Task prompt: The word "Open" occurs in some lines of the listing. Copy those lines.

Data for processing:
•••

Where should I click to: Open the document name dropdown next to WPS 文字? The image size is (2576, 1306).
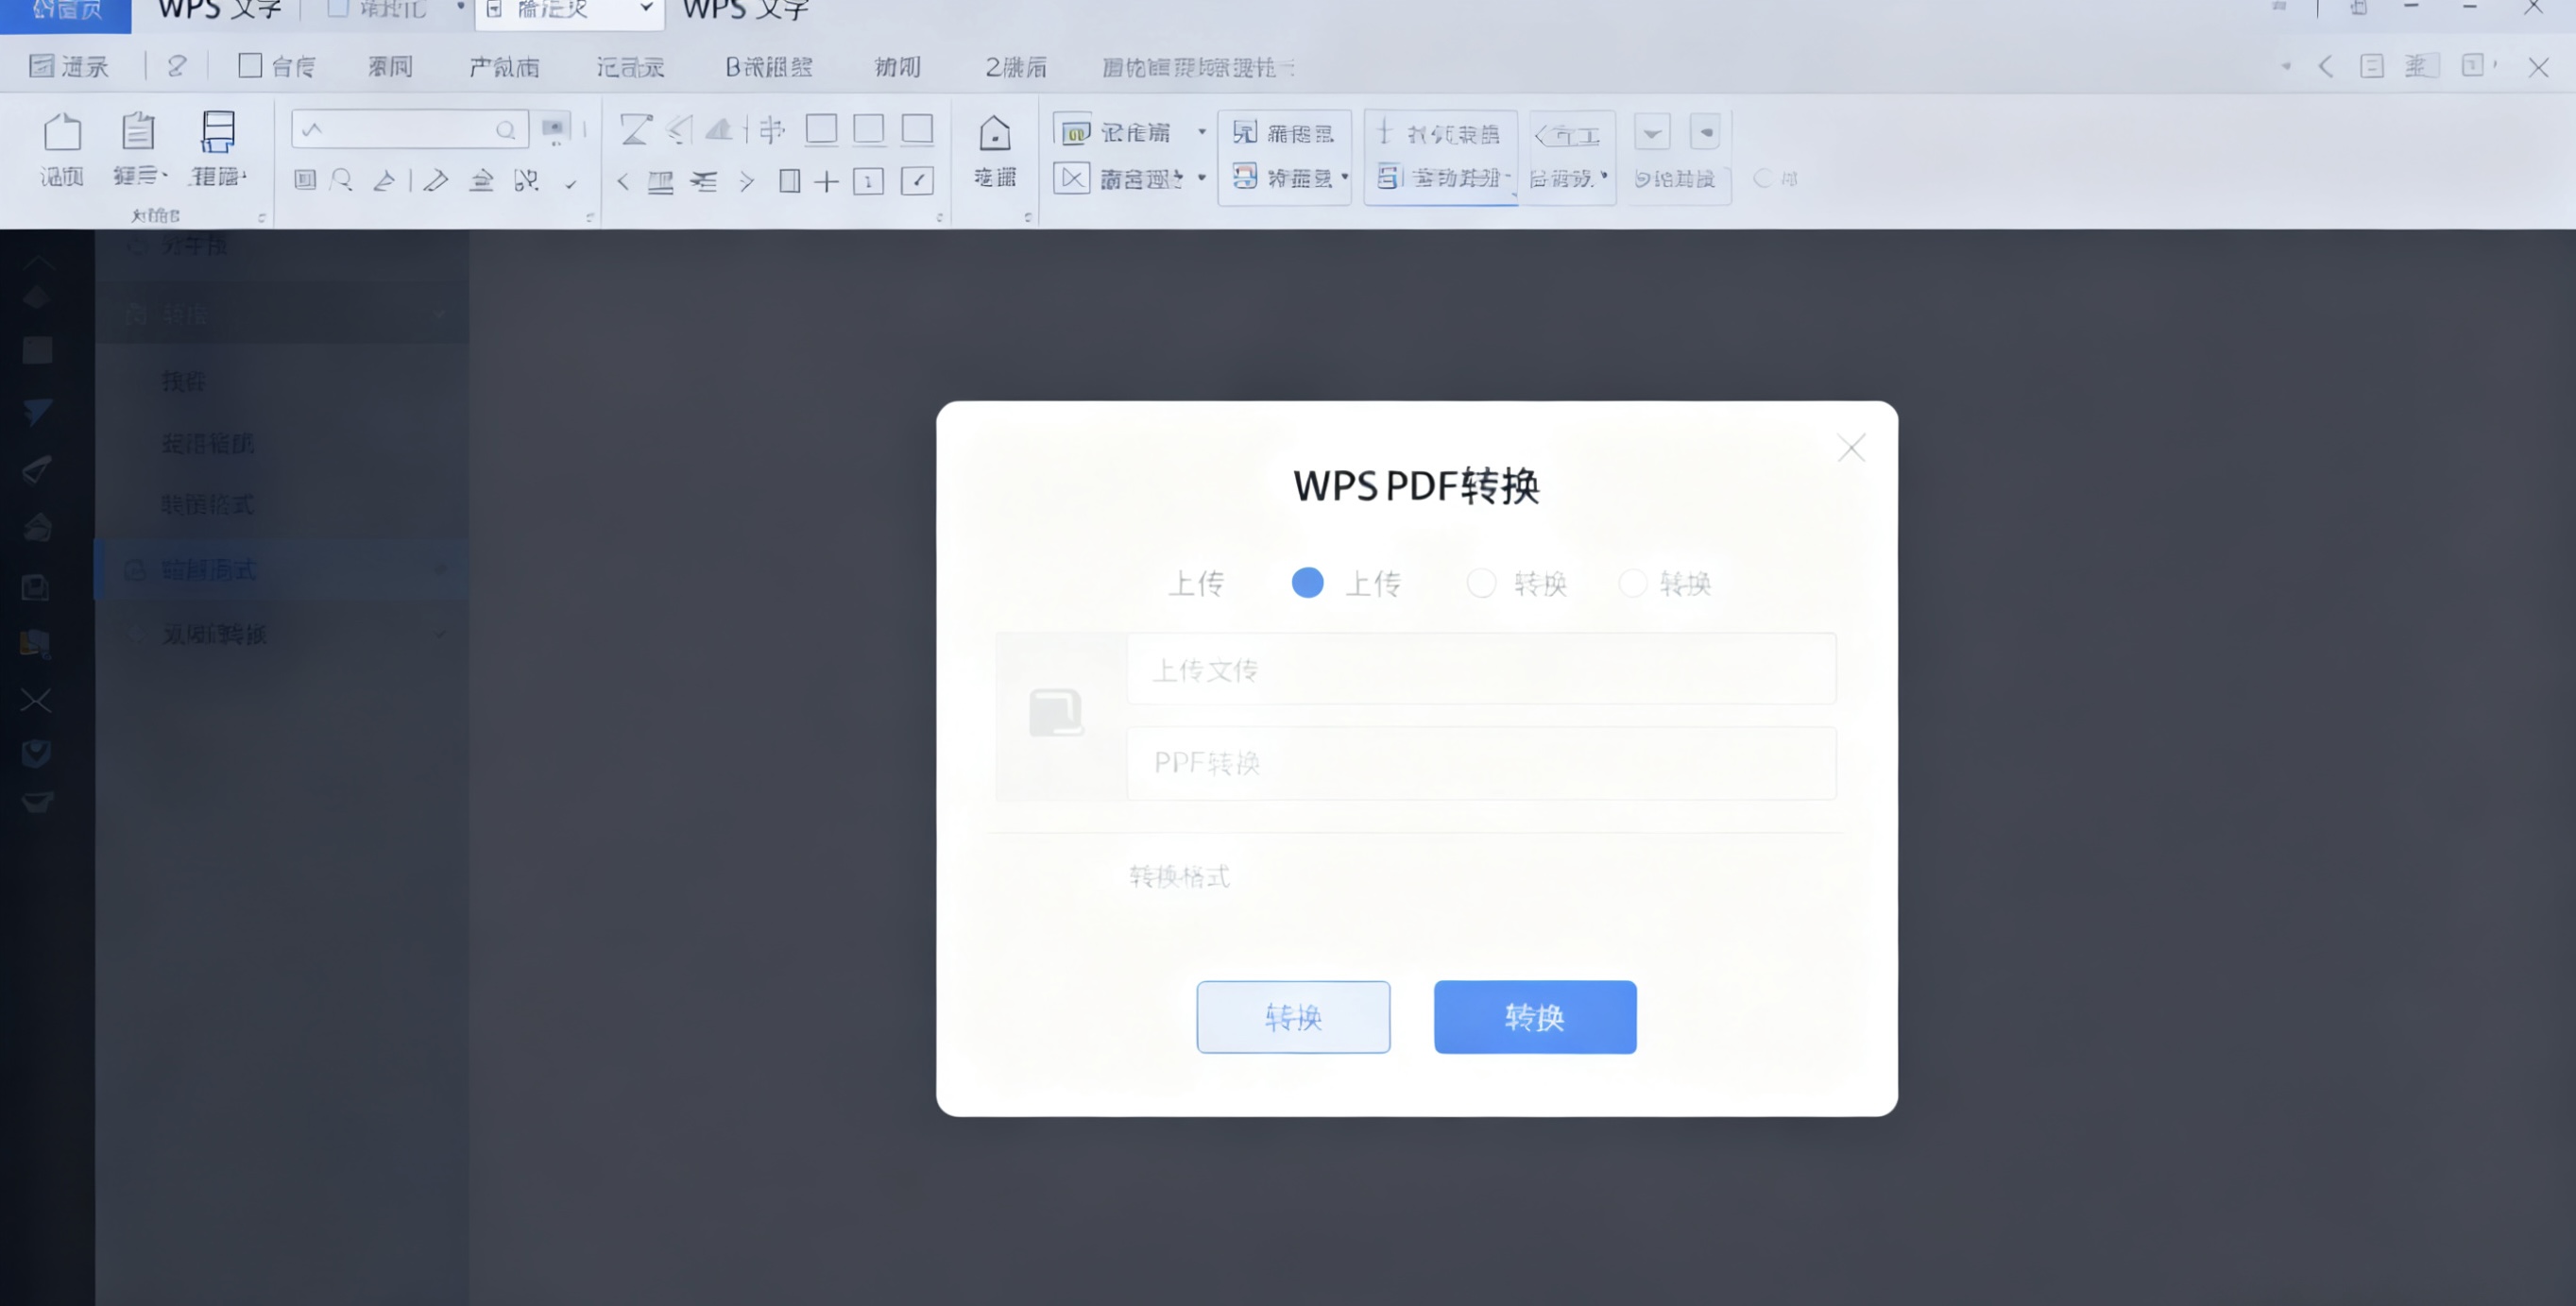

•••

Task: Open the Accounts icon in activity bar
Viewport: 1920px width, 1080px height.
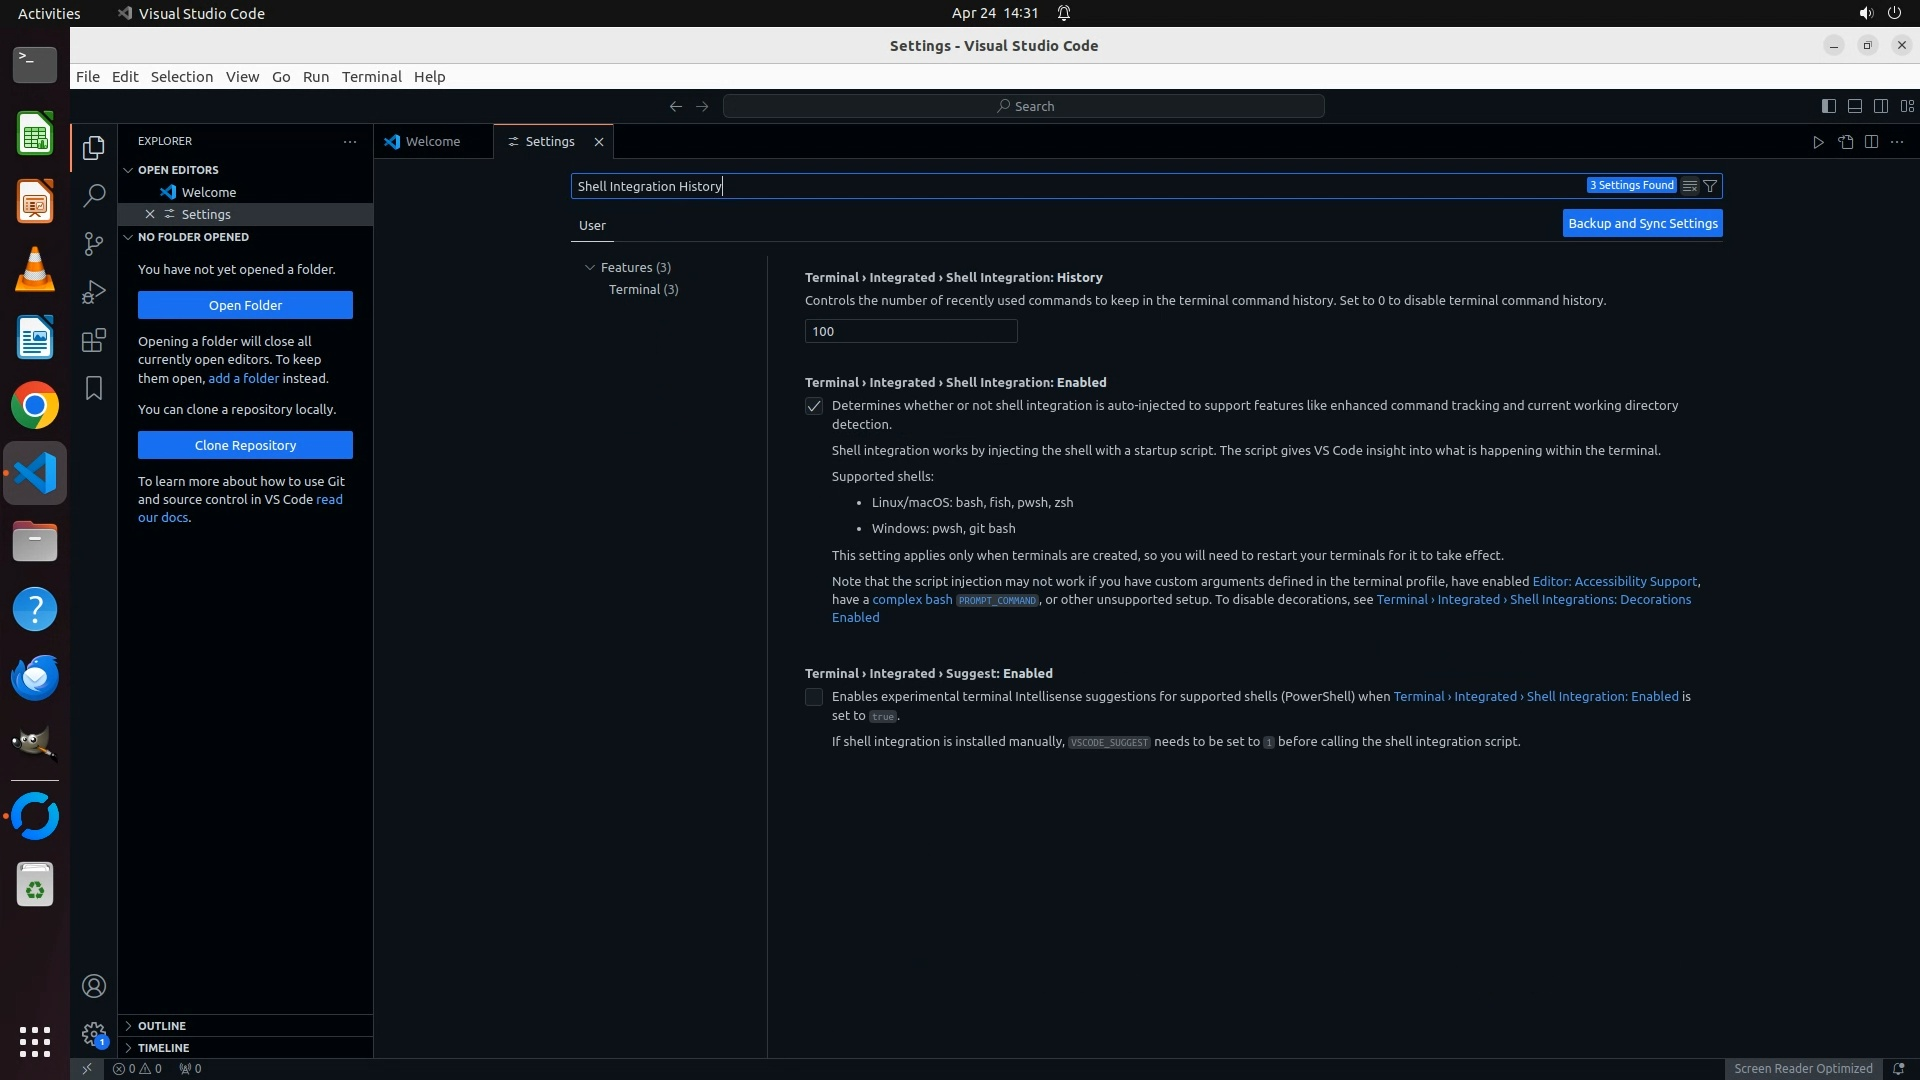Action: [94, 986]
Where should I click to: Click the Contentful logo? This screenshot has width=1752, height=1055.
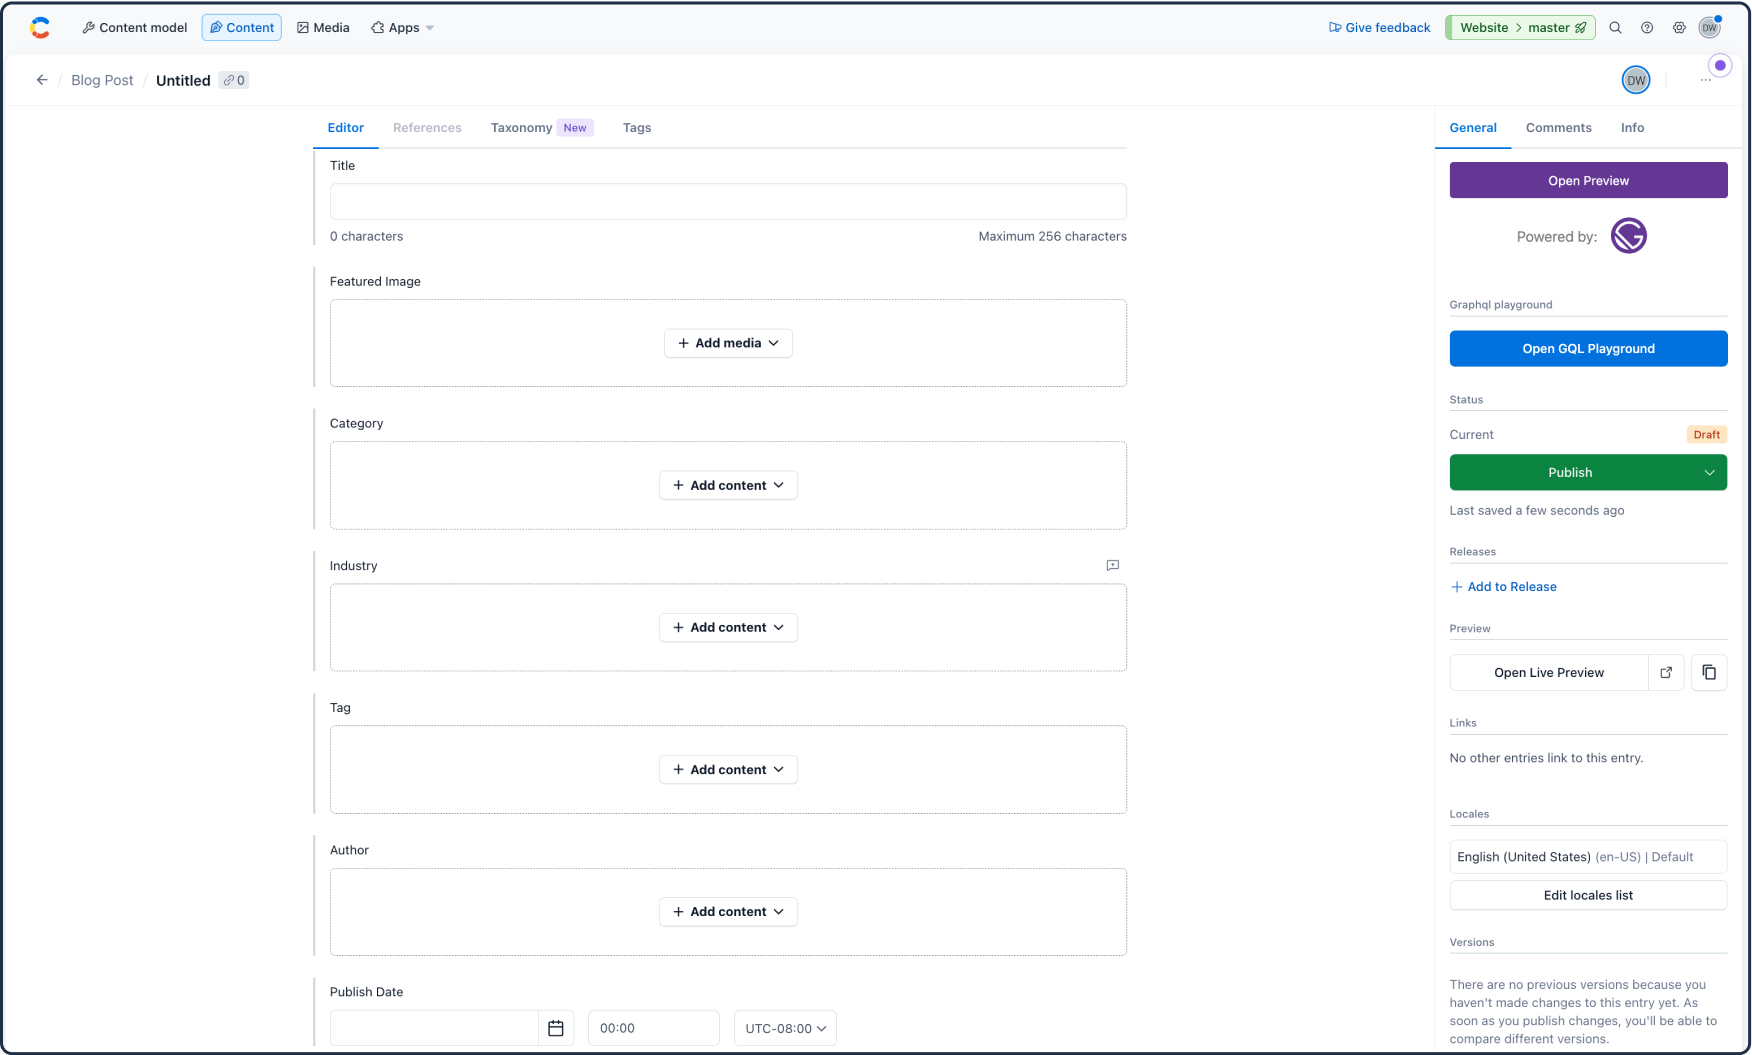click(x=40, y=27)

•••

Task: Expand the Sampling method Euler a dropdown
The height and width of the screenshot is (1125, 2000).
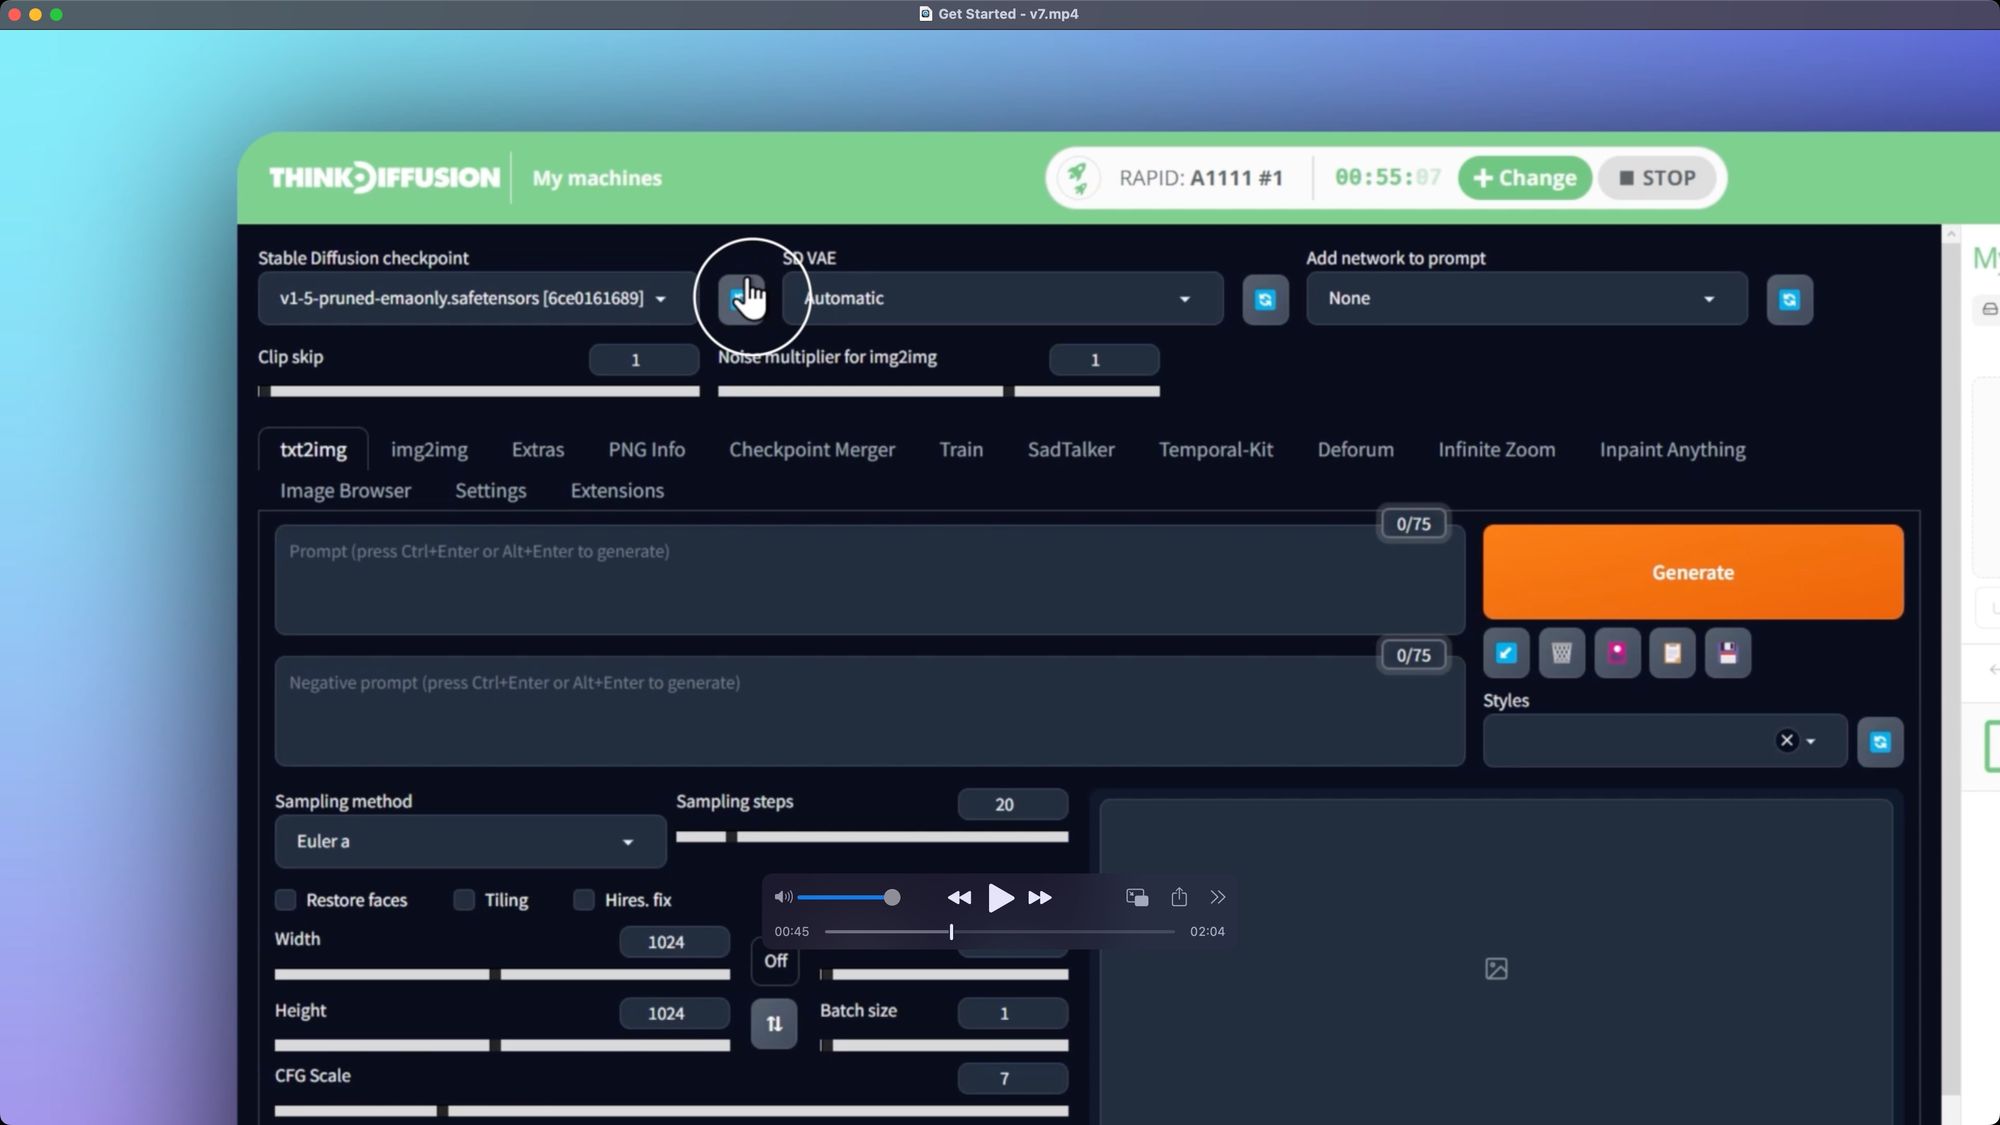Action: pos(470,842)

•••

Answer to this exercise:
Where should I click to: Open the document name dropdown next to WPS 文字? The image size is (2576, 1306).
Task: Open the Accounts icon in activity bar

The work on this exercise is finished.